Текст —
Выпуск: №65-66 2007

Рубрика: Памфлеты

Ответственность постсоветского художника

Ответственность постсоветского художника

Евгений Фикс в ходе работы над серией портретов «Коммунистическая партия США», 2005

Евгений Фикс. Родился в Москве в 1972 г. Художник и критик. Живет в Нью-Йорке.

Одна из наиболее характерных черт постсоветского искусства – это сознательный и программный отказ от какой-либо ответственности. Более того, в постсоветском контексте ответственность не считается плодотворной в процессе культурного производства. Тенденция 90-х и 2000-х в странах бывшего восточного блока – делегитимировать ответственность как движущую силу художественного процесса. Ответственность отторгается и вытесняется как несовместимая и чуждая постсоветскому контексту, в то время как с рвением привилегируется ее диаметральная противоположность – безответственность – как единственно уместная и соответствующая настоящему моменту.

Демонстративный отказ подавляющего большинства постсоветских культурных производителей от ответственности ведет к циничной позиции, а также подозрительности ко всяким активистским, социально вовлеченным «лефтистским» («левым») стратегиям. Малочисленное сообщество постсоветских марксистских художников и интеллектуалов (включая Рабочую группу «Что делать?»), пытающихся выработать критическую позицию в контексте грубого постсоветского капитализма, повсеместно высмеивается. Данная ситуация – это результат постсоветской фрустрации, дисфункции и дезориентации, а также частой в наше время путаницы в топографии политического спектра, что характерно как для Востока, так и для Запада.

Говоря о социально ответственной позиции, главный вопрос заключается не в том, является или нет социальное обязательство категорией искусства (согласно Жаку Рансьеру, например, оно таковым не является). Вопрос на самом деле связан с конкретным географическим местом: В ситуации катастрофических трансформаций в социальной сфере, продолжающих происходить на постсоветском пространстве, что может заменить действенность социального обязательства и ответственности культурного производителя? Тем самим этот вопрос относится скорее к сфере действия: является ли программная эстетика «постмодернистской» безответственности 90-х и начала 2000-х адекватной для артикуляции постсоветского состояния сегодня, в 2007 году? Или еще точнее: ощущаются ли изменения в ткани современности середины 2000-х, указывающие на необходимость резкого повышения требований постсоветского художника к самому себе и взятия на себя ответственности и социальных обязательств? Мой ответ утвердительный.

Задания —
• 1. Верны ли по тексту об ответственности постсоветского художника следующие утверждения? (а) Евгений Фикс родился в Москве. (б) Сообщество постсоветских марксистских художников и интеллектуалов многочисленно. (в) По Жаку Рансьеру, социальное обязательство является категорией искусства. На каждое ответьте «да» или «нет» и приведите решающие слова текста точной цитатой.
• 2. Перечислите всё, что в тексте об ответственности постсоветского художника названо причинами, результатом которых стала описанная ситуация.
• 3. Продолжите текст об ответственности постсоветского художника после фразы «Мой ответ утвердительный.»

Исходные данные —
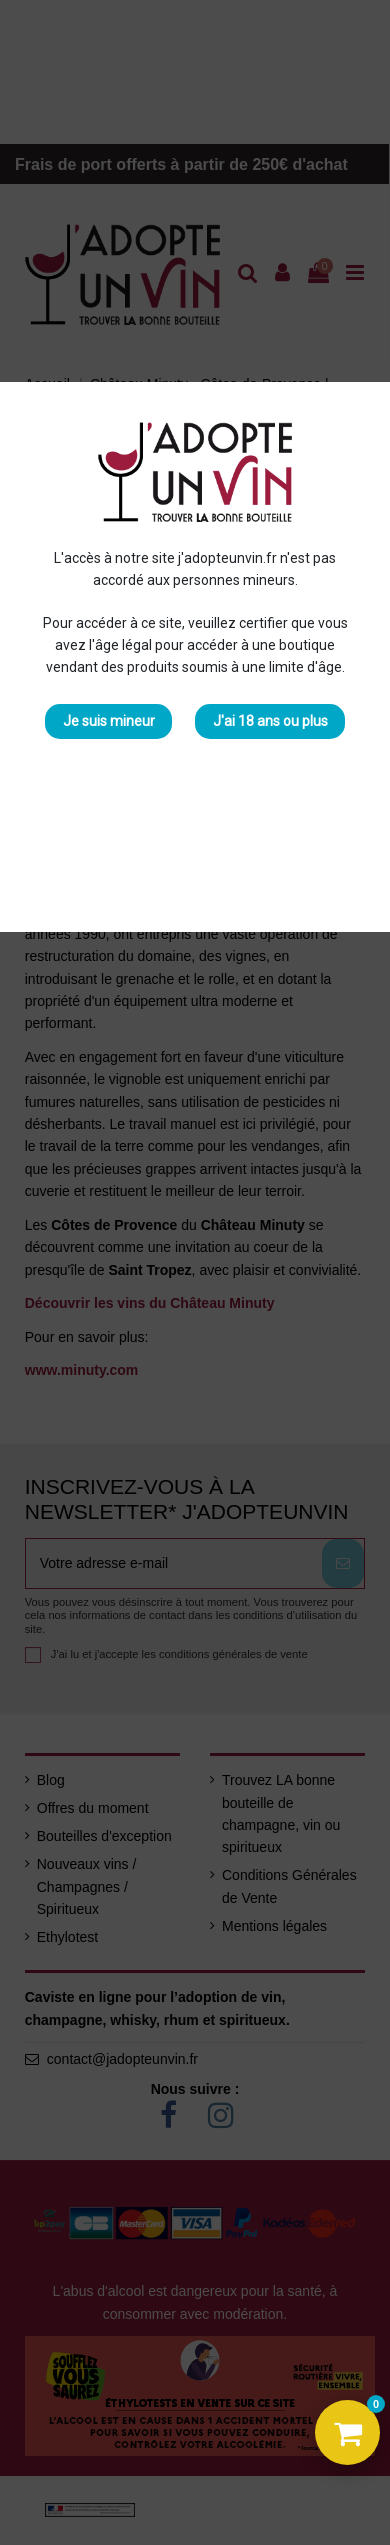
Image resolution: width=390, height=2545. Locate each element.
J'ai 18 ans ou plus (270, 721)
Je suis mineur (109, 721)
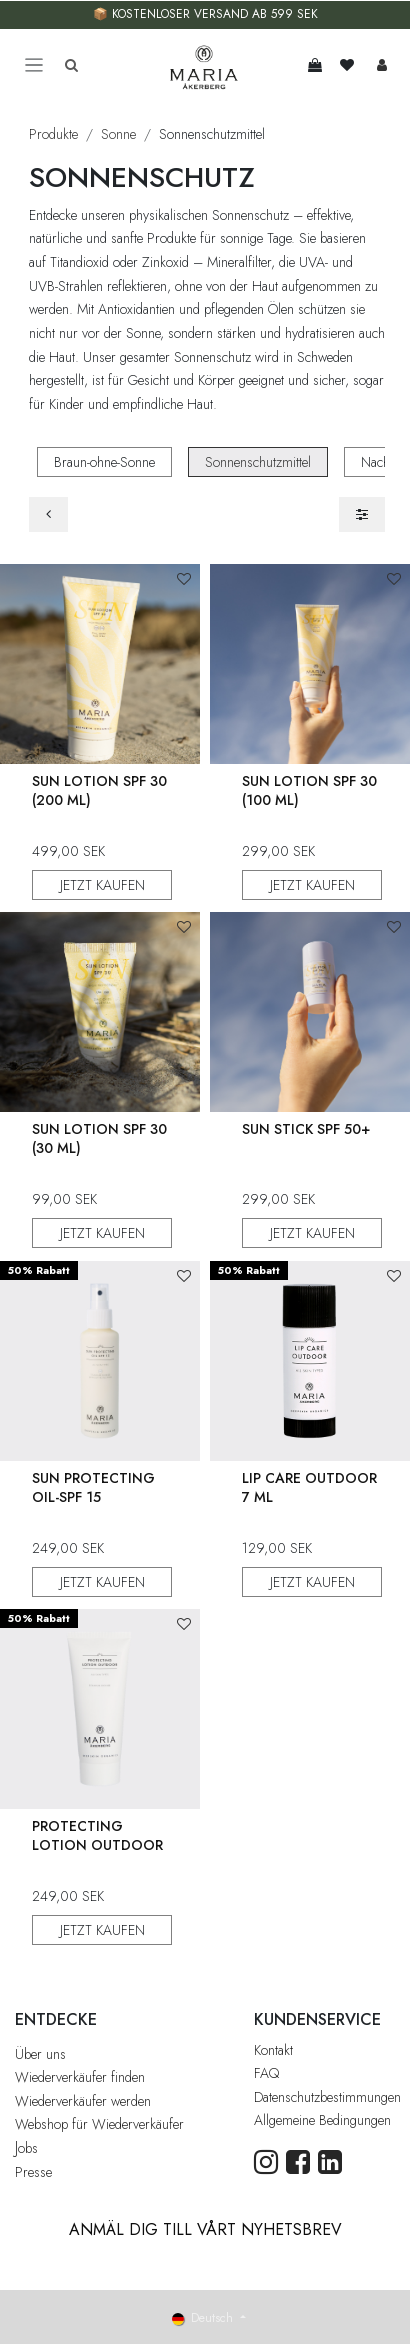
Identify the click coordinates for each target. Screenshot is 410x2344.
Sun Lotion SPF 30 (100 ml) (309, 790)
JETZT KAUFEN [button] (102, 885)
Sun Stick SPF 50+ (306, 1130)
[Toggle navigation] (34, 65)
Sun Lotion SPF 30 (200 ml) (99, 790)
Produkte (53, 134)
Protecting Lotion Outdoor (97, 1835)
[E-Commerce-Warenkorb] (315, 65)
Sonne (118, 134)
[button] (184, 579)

* * *

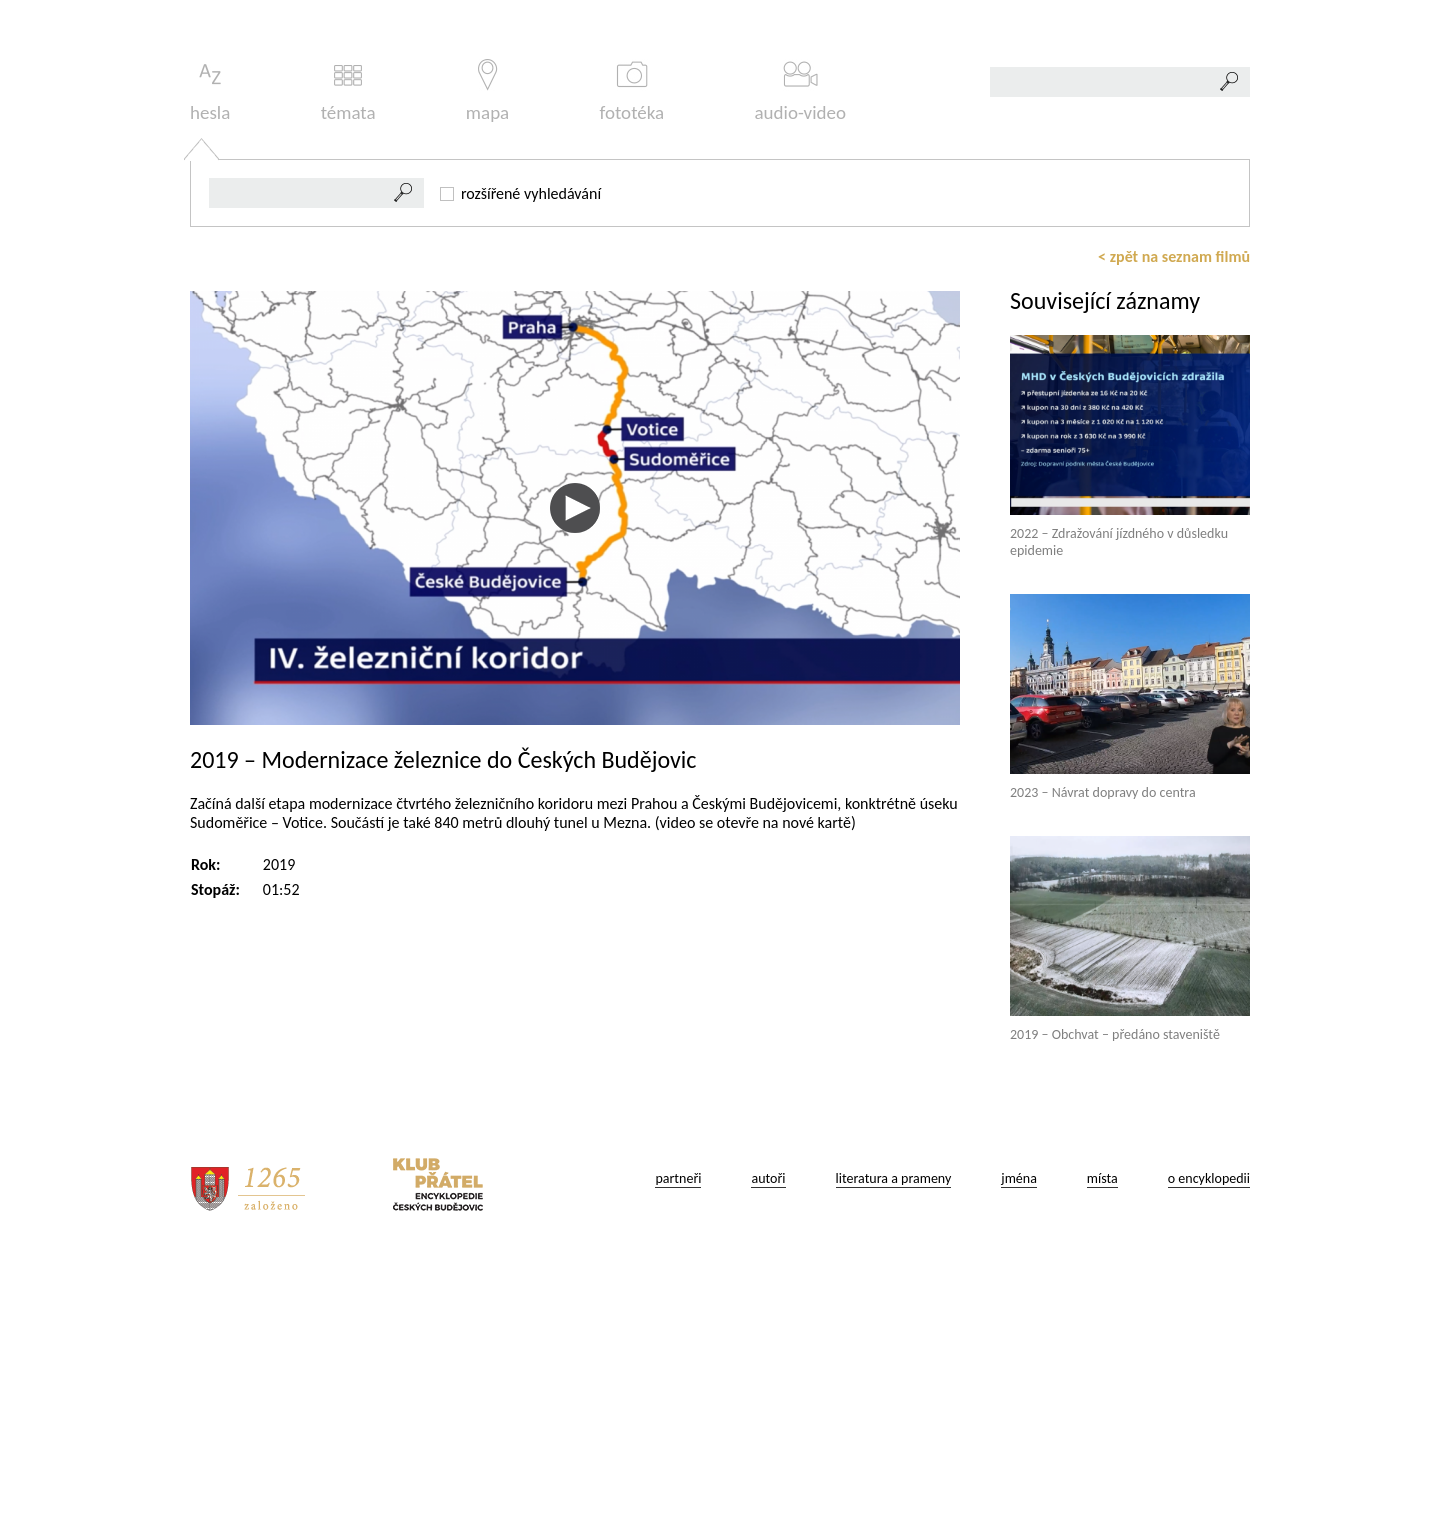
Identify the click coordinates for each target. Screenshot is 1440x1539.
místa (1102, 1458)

Ответы к заданиям —
• 1.
(а) Да: «Родился в Москве в 1972 г.»
(б) Нет: «Малочисленное сообщество постсоветских марксистских художников и интеллектуалов».
(в) Нет: «согласно Жаку Рансьеру, например, оно таковым не является».

• 2.
1. Постсоветская фрустрация.
2. Дисфункция.
3. Дезориентация.
4. Частая в наше время путаница в топографии политического спектра.

• 3.
Удовлетворены ли мы, постсоветские художники, нашей пассивной реакцией на образы, которыми нас бомбардирует глобальный капитализм? Принесло ли нам успокоение бегство в область формальных практик, вместо того чтобы серьезно заняться постсоветской социальной реальностью на местах? У нас нет альтернативы – мы должны засучить рукава и начать взаимодействовать с конкретными проявлениями того, что мы называем «постсоветским», каким бы долгим, трудным и неблагодарным делом это ни было.

В последние годы социальная реальность в постсоветском пространстве стала приобретать характеристики застоя. Этому способствовали относительная экономическая и политическая стабилизация, а также тривиальный легитимирующий эффект времени. На смену беспокойным и бурным 90-м пришло ощущение стагнации, рутины и нормализии. Политика постсоветского состояния стала все больше политикой повседневности, что оказало на художественное производство эффект почти тотальной деполитизации.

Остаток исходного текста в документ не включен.